Deine CPU ist schnell. Deine 2 GPUs aber auch. Je nachdem welches Spiel und Auflösung könnte es die min FPS schon heben wenn du die CPU auf 4,2-4,4 (je nachdem was vernünftig geht) prügelst.


----------



## XT1024 (26. Mai 2015)

Achso, die Daten sollen wir auch noch selbst _suchen_? 


Smoger101 schrieb:


> lohnt  sich OC ?


Nö, lohnt sich nicht.
Verbraucht mehr Strom, es wird wärmer, ggf. lauter und im Desktopbetrieb bringt das eh nix.



> Die Frage ist Leistungtechnisch gesehen.

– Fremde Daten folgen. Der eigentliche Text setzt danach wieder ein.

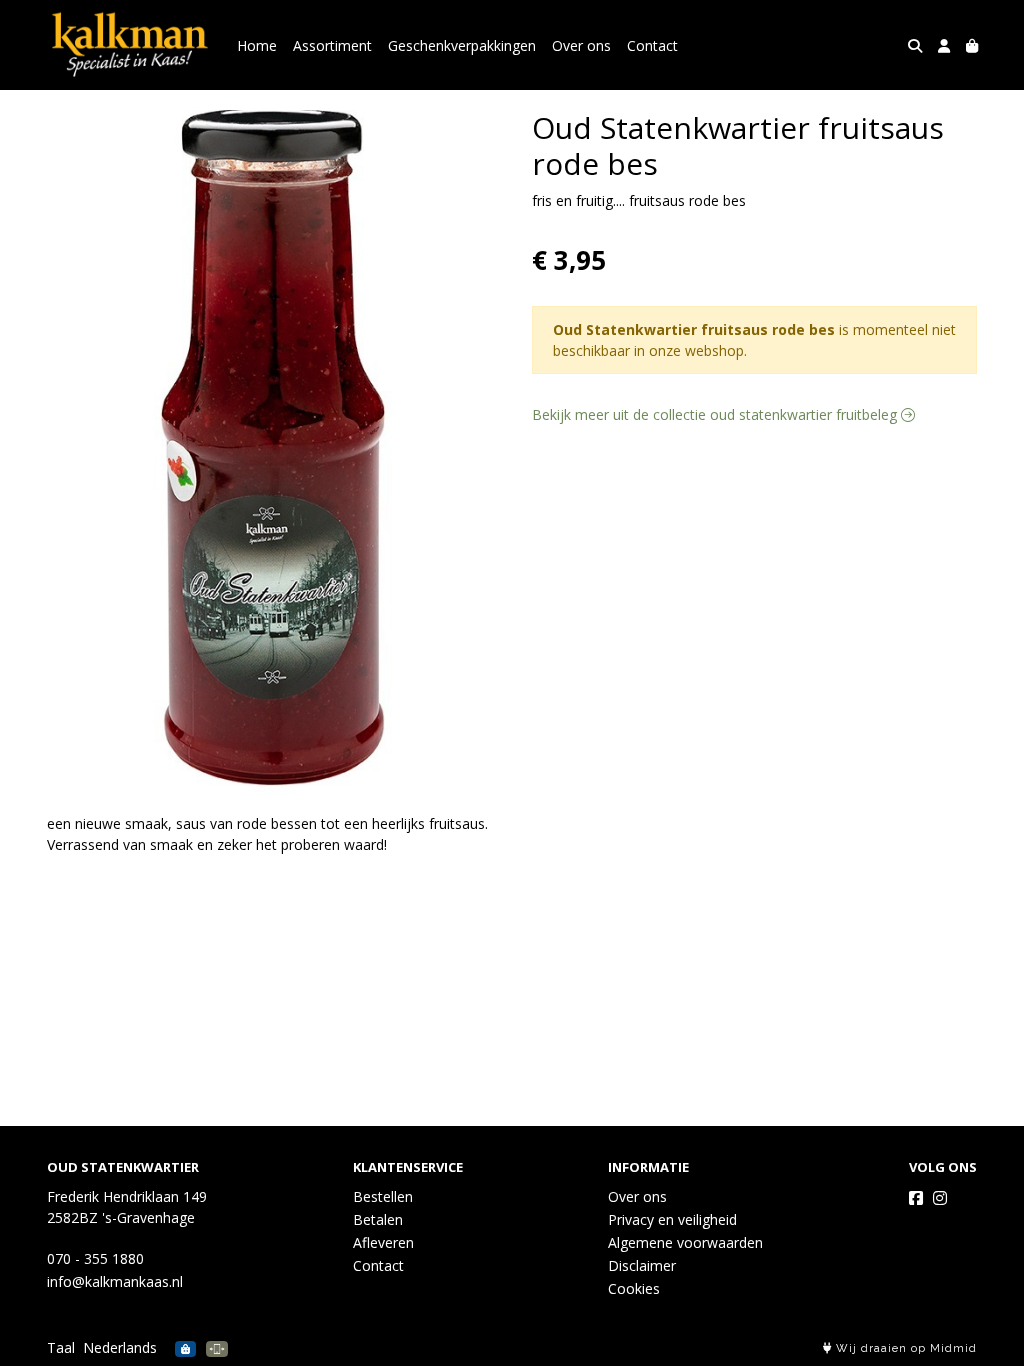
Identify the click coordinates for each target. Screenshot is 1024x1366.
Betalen (378, 1219)
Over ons (581, 45)
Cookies (634, 1288)
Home (257, 45)
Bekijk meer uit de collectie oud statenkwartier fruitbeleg (716, 414)
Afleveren (383, 1242)
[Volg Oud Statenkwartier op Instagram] (940, 1198)
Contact (652, 45)
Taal (61, 1347)
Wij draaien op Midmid (904, 1348)
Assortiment (332, 45)
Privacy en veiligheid (672, 1219)
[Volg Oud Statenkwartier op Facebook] (916, 1198)
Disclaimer (642, 1265)
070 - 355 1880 (95, 1258)
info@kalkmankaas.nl (115, 1281)
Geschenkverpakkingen (462, 45)
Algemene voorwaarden (685, 1242)
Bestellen (383, 1196)
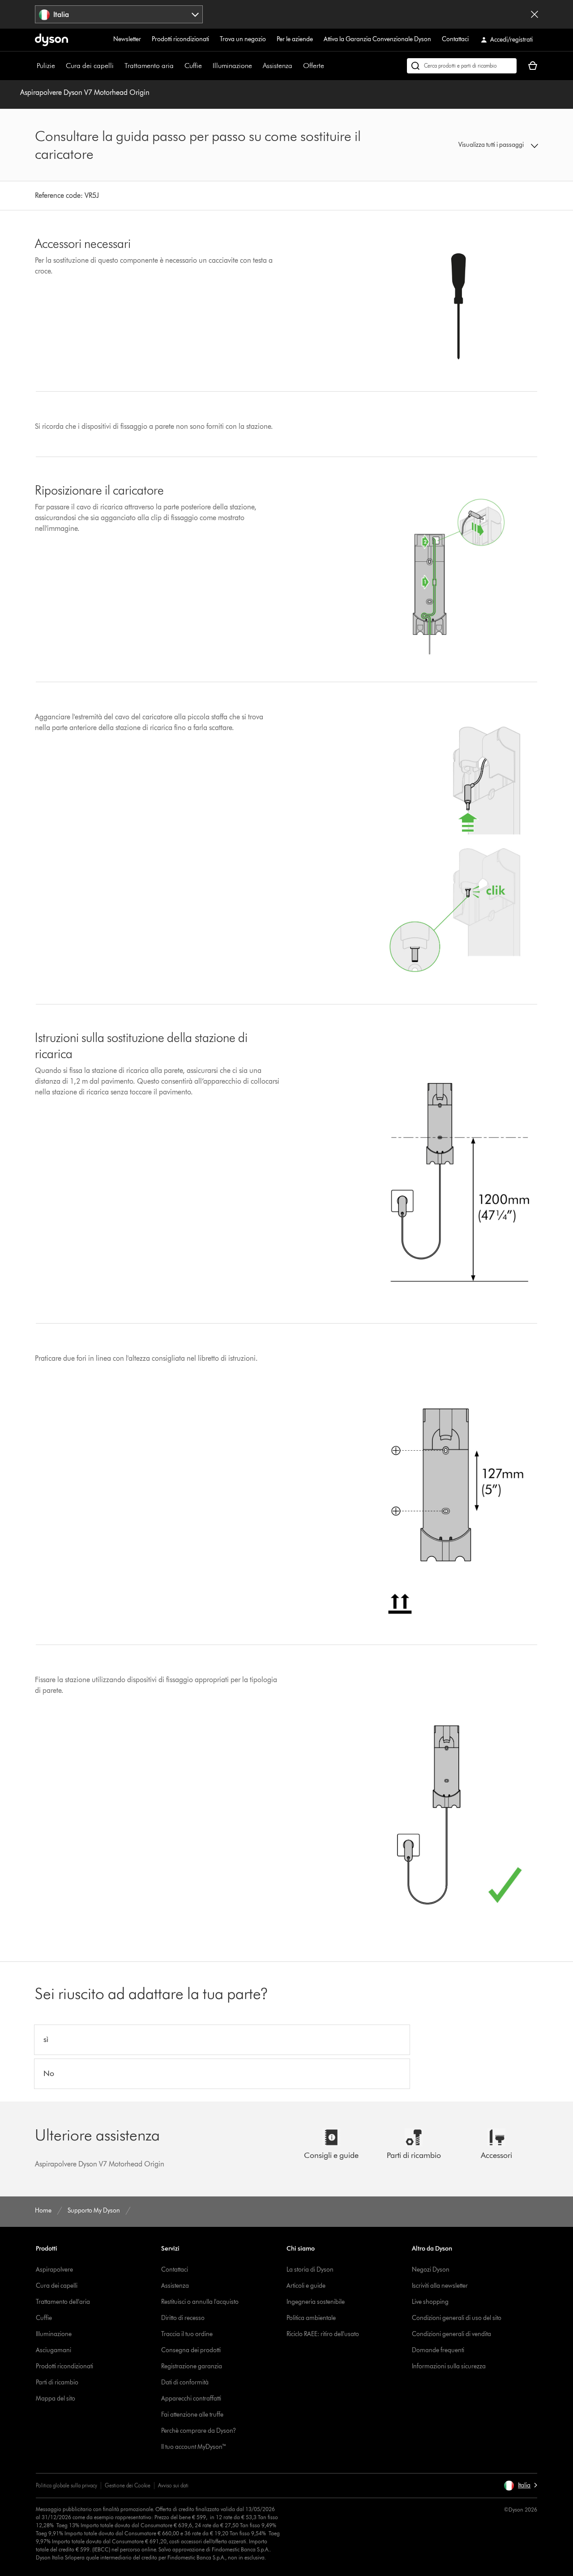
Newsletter (127, 39)
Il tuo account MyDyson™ (194, 2447)
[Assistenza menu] (296, 65)
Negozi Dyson (430, 2269)
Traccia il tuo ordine (187, 2334)
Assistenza (277, 65)
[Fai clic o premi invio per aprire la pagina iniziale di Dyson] (51, 40)
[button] (479, 145)
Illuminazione (232, 65)
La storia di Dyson (310, 2269)
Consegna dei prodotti (191, 2350)
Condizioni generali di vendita (451, 2334)
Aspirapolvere (54, 2269)
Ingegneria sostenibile (315, 2302)
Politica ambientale (311, 2318)
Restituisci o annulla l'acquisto (200, 2302)
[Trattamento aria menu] (178, 65)
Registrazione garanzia (191, 2366)
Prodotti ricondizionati (180, 39)
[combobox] (119, 14)
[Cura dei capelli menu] (118, 65)
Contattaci (455, 39)
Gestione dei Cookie (127, 2485)
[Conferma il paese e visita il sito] (534, 14)
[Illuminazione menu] (256, 65)
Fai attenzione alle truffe (192, 2414)
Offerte (313, 65)
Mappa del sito (55, 2398)
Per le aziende (295, 39)
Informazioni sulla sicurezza (449, 2366)
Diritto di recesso (183, 2318)
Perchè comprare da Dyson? (198, 2431)
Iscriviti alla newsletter (440, 2286)
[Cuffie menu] (206, 65)
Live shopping (430, 2302)
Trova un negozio (243, 39)
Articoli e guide (305, 2286)
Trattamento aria (149, 65)
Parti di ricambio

20% mehr Takt bringt in entsprechenden Anwendungen auch 20% Mehrleistung.


----------



## facehugger (26. Mai 2015)

Auch @stock ist dein Prozzi noch recht fix. Mit OC:


http://extreme.pcgameshardware.de/o...hes-ocing-von-sandy-bridge-k-prozessoren.html 
ist durchaus Haswell-Niveau drin, natürlich guter Kühler vorausgesetzt. Wenn du mit der Graka zufrieden bist, besteht auch da kein Handlungsbedarf...

Gruß


----------